> [WHAT IS REQUIRED]:
Lay out as a JSON list of strings, one string per line and skipping blank lines, the part that opens with the line containing "Task: Click the fullscreen expand plot icon" and closes with the line containing "tap(704, 508)".

Target position records

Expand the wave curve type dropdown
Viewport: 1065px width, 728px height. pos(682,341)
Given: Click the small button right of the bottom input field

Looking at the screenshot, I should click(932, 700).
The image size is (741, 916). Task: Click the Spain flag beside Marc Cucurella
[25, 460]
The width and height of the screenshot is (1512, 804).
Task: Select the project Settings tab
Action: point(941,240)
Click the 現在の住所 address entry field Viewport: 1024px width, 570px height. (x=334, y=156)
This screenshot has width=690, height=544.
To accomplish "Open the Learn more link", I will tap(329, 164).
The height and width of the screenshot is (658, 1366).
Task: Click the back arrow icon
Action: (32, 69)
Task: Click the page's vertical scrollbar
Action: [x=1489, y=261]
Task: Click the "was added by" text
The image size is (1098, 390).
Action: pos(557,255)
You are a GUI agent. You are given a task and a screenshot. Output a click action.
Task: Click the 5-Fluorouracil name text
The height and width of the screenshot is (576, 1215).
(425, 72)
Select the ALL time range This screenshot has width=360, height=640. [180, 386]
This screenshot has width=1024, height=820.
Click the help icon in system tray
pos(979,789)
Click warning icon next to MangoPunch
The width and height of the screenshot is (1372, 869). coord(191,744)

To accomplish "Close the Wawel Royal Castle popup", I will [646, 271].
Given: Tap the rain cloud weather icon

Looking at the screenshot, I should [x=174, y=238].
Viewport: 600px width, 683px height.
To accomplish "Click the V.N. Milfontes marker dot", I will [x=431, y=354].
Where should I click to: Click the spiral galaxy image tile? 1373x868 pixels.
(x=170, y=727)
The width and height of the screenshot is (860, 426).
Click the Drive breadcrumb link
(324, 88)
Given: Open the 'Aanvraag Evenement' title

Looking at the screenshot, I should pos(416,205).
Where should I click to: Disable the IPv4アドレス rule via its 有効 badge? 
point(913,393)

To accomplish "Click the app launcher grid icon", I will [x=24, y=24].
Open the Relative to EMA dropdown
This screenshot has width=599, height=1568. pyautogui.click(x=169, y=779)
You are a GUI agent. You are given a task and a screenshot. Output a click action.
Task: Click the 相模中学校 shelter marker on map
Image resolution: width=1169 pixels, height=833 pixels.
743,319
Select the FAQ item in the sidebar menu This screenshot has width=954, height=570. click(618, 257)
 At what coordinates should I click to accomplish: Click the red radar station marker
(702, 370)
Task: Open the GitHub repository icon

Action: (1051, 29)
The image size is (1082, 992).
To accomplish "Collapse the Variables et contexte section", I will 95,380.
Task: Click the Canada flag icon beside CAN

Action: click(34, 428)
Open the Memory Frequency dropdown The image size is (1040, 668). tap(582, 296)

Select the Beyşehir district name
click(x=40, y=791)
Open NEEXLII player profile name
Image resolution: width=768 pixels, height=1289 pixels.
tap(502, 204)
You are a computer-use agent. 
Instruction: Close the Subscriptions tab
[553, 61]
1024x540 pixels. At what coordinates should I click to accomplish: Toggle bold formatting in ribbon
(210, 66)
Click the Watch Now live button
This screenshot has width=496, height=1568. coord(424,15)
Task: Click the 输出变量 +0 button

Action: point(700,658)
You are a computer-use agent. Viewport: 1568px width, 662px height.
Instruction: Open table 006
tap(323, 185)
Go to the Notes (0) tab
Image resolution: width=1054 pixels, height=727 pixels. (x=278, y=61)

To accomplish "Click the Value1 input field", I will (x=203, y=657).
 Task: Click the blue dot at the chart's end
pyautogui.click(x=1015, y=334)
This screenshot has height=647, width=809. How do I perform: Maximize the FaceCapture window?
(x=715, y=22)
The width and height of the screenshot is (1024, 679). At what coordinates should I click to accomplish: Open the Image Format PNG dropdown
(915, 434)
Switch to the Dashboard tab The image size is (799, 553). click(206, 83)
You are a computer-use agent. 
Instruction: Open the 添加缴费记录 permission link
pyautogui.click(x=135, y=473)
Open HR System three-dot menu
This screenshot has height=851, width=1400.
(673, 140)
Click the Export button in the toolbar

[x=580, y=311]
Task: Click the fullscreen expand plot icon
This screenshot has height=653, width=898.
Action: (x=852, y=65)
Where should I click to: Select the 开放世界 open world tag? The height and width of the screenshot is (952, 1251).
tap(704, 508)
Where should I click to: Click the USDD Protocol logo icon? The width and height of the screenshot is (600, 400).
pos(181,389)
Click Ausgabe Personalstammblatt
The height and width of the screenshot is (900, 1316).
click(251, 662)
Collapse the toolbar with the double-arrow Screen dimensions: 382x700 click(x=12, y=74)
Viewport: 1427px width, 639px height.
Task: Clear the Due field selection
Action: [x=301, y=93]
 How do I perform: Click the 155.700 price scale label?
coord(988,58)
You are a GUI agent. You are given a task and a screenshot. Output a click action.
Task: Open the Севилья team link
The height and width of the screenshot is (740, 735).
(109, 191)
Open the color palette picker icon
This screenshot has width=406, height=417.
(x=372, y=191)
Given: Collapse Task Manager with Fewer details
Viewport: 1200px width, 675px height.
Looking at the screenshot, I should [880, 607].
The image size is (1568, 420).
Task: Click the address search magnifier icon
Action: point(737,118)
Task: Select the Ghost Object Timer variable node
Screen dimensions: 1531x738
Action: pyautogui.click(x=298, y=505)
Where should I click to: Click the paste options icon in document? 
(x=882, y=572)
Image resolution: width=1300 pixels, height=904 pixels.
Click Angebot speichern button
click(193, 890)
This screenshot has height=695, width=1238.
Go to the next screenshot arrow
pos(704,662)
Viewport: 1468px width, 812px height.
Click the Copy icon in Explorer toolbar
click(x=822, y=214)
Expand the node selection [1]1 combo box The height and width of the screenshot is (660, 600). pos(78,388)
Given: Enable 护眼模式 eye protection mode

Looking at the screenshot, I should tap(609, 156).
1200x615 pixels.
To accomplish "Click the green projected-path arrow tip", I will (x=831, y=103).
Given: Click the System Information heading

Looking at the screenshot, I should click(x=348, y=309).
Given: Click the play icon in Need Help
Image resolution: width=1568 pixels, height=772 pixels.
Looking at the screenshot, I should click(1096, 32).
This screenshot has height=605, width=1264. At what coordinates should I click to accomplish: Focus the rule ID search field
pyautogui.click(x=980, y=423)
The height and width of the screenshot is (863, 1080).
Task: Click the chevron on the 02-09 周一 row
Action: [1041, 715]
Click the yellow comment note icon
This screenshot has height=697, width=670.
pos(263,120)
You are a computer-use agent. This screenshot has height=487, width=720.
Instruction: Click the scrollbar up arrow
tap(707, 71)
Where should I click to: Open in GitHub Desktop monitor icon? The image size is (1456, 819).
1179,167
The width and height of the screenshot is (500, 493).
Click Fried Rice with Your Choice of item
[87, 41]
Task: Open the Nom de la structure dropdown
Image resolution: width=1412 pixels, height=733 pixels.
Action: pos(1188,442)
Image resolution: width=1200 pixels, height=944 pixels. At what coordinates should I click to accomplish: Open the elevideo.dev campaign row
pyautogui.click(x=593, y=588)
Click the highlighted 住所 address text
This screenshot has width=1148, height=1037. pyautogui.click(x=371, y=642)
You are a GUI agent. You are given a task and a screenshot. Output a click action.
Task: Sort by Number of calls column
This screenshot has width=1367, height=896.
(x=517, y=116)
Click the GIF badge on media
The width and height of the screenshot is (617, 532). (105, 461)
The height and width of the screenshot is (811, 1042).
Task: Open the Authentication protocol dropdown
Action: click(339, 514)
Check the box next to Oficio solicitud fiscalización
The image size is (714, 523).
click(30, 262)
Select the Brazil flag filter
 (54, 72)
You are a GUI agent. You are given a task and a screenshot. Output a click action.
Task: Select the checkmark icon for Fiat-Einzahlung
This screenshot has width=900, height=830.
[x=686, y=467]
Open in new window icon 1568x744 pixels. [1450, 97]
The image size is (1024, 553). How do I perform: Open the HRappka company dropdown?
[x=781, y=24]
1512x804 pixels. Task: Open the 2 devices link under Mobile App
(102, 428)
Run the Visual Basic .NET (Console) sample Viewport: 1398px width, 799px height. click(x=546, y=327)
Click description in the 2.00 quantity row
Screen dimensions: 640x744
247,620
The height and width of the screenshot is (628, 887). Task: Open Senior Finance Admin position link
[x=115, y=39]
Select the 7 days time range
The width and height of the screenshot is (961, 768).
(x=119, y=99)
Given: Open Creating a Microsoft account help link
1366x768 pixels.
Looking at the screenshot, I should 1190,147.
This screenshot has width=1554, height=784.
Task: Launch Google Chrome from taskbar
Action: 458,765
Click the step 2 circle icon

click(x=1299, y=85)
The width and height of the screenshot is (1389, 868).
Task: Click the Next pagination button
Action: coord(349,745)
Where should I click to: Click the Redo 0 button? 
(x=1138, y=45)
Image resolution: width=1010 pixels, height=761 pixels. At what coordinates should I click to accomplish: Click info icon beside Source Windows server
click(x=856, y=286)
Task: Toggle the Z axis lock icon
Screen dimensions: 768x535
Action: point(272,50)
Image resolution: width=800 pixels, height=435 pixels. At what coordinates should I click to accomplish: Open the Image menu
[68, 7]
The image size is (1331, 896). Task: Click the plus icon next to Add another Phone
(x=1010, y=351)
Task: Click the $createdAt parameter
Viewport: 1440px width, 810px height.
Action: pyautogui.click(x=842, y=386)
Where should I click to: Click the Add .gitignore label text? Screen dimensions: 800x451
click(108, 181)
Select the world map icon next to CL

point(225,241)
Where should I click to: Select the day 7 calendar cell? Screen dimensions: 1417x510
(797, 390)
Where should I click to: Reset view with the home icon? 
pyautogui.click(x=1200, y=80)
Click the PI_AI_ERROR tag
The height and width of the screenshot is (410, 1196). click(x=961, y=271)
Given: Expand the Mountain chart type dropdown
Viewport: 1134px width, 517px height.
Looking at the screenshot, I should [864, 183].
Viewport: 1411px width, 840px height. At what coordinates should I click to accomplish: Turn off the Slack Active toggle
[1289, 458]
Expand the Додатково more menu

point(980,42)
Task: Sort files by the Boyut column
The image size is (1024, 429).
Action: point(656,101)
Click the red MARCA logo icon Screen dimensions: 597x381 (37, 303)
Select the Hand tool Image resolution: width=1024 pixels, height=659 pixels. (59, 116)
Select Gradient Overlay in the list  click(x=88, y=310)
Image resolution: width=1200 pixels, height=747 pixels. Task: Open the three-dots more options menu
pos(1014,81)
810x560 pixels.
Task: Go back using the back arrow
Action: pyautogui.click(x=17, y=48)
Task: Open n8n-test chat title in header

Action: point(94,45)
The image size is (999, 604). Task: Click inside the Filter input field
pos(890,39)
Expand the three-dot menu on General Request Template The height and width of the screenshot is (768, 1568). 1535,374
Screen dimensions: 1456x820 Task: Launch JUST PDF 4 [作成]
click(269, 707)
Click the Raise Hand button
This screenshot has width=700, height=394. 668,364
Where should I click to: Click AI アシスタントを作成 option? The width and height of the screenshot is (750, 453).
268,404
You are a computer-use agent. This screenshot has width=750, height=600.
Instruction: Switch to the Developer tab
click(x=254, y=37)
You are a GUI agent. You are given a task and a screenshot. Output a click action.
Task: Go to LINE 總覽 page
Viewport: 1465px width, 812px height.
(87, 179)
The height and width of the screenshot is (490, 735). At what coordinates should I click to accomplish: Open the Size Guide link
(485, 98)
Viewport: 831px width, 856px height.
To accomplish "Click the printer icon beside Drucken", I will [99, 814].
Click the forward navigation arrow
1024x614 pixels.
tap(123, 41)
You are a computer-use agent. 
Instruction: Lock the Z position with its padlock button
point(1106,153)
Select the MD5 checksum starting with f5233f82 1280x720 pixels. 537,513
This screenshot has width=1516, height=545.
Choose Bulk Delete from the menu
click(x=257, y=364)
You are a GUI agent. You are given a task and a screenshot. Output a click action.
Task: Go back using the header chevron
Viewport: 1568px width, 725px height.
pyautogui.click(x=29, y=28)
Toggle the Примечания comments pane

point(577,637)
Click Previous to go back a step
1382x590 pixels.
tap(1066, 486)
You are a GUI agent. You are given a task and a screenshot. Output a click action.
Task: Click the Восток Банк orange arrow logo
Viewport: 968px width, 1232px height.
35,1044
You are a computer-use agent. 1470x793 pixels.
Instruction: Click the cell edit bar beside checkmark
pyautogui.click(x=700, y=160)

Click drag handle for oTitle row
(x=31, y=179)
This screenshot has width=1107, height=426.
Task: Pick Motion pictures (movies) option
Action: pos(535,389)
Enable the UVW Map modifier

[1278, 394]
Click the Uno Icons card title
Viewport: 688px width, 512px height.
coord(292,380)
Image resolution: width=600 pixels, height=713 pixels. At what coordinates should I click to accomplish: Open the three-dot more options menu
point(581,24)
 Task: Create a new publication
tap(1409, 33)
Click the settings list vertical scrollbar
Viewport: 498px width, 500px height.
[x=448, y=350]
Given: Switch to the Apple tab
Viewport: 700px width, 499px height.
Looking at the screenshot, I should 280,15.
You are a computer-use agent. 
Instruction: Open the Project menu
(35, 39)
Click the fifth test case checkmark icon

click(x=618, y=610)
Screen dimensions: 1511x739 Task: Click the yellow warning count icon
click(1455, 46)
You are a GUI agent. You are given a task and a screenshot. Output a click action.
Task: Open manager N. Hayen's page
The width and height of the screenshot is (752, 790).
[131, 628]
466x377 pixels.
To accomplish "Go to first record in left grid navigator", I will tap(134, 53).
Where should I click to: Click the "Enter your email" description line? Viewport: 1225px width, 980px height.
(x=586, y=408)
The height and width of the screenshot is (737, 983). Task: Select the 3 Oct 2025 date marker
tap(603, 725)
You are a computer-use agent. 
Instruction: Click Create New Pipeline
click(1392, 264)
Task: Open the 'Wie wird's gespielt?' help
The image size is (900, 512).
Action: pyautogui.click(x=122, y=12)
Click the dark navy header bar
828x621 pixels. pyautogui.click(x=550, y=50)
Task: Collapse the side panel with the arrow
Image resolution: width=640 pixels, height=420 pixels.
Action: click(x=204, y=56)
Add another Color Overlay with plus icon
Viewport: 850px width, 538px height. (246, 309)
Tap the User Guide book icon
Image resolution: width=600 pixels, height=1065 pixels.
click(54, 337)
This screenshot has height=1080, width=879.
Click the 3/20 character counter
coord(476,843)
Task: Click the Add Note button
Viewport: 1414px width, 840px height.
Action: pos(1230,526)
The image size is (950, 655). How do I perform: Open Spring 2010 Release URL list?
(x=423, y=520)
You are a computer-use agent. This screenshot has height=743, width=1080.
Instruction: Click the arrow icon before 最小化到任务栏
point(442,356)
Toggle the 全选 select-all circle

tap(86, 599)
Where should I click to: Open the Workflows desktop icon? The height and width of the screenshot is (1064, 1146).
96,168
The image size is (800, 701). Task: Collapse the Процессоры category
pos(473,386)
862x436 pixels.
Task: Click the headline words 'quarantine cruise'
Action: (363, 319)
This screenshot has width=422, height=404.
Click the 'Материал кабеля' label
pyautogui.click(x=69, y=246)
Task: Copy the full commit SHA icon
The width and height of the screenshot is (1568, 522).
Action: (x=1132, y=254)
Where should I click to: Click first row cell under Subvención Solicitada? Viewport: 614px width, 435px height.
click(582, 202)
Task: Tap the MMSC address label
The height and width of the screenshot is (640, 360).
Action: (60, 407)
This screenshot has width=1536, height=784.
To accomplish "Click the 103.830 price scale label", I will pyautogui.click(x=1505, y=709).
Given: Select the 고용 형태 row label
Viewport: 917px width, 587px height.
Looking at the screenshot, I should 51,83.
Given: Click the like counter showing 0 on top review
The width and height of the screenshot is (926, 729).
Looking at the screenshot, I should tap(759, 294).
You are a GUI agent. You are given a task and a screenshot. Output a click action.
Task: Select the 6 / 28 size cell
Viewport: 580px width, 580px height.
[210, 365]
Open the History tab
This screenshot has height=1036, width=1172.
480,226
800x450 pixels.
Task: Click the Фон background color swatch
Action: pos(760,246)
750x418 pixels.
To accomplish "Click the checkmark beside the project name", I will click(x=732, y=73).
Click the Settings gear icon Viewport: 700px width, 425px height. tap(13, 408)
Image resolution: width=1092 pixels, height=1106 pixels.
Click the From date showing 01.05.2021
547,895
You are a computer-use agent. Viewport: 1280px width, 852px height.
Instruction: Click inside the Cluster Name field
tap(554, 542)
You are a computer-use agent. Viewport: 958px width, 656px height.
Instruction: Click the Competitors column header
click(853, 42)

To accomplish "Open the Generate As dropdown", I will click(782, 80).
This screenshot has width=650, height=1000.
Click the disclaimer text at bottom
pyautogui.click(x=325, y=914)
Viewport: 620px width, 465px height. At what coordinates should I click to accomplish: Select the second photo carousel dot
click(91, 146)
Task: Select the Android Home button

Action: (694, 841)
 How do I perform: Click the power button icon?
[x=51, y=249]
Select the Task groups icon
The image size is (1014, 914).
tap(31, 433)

> [ANSWER TO THIS PROBLEM]:
[
  "Task: Click the fullscreen expand plot icon",
  "This screenshot has height=653, width=898.",
  "Action: (x=852, y=65)",
  "Where should I click to: Select the 开放世界 open world tag? The height and width of the screenshot is (952, 1251).",
  "tap(704, 508)"
]